Greg Boyd is probably my favorite pastor-theologian-writer, so I read my fourth Boyd book of 2009 next: The Myth of a Christian Religion. It broadens out the basis for his argument in Myth of a Christian Nation, that we are called to embody God’s heavenly kingdom in our earthly present by being, as he puts it, “a giant Jesus” for all to see. This by nature makes us revolutionary, as was Jesus. The Kingdom of God is revolutionary not because revolutions are fun but because the world is the world. He then applies this line to all sorts of contemporary issues: ecology, war and peace, racism, sexual promiscuity, and secularism. It is very readable and I’d encourage anyone to read it.

I followed my fourth Boyd with my third N. T. Wright book of the year: Following Jesus. This is a collection of sermons, and if Wright’s sermons were more widely read then Wright’s critics would be shorn of not a few stupid accusations and wrongheaded critiques. In the first half Wright preaches “book sermons” on Mark, John, Colossians, and Revelation (I think that’s it), all of which are among the best quick looks at those books as a whole that I have come across. I take this to be one of Wright’s greatest skills as a teacher. The second half looks at themes like new creation, resurrection, heaven and hell, etc.
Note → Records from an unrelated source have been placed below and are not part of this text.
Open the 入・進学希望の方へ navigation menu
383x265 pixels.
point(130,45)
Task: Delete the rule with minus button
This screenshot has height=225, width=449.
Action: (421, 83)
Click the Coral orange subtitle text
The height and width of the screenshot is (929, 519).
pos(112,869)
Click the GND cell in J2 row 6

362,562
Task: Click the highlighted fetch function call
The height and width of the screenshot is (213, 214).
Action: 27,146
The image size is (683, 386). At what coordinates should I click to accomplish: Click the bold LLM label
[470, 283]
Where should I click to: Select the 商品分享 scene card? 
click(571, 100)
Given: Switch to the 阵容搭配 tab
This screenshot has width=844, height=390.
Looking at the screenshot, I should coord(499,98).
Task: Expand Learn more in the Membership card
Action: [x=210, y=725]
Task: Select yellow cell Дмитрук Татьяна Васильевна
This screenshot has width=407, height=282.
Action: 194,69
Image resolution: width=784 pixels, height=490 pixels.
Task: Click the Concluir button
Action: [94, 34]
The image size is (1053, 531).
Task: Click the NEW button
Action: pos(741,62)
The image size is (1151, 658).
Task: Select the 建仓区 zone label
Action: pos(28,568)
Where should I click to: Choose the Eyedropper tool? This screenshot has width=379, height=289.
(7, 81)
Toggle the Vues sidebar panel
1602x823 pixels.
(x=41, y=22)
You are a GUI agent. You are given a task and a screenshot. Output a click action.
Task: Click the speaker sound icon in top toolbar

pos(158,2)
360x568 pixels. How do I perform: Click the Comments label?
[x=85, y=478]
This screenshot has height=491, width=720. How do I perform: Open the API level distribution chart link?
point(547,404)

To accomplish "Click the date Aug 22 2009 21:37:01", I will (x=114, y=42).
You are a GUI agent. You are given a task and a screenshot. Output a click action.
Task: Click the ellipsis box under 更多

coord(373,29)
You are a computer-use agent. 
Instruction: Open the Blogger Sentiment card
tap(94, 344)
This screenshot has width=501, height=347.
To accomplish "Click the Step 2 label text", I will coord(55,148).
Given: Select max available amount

Highly recommended with two disclaimers: (1) I have a non-sexual man crush on Wright, about which I am not in the least embarrassed, so I always recommend him, and (2) he is British so he has a writing style that often seems weird to us Americans at first.

After reading Confession of Faith in A Mennonite Perspective next, I remember thinking to myself (and saying to my friend Drew), “This is pretty nearly exactly what I believe, and I never could have said it that clearly myself.” It’s not an exciting book, but if you like meditating on truth, have at it. Though not quite as substantial or meaningful, my next book was, I have to admit, a bit more “interesting” – The Tipping Point by Malcolm Gladwell, long-time New Yorker columnist. The book came out when I was in college and I dabbled, but I never actually read it. The Tipping Point is about how social change takes place, and in particular what stands out is his analysis of the three main kinds of people who tend to be at the center of such changes. I’ve tried to convince myself I’m one of the three, but I’m not.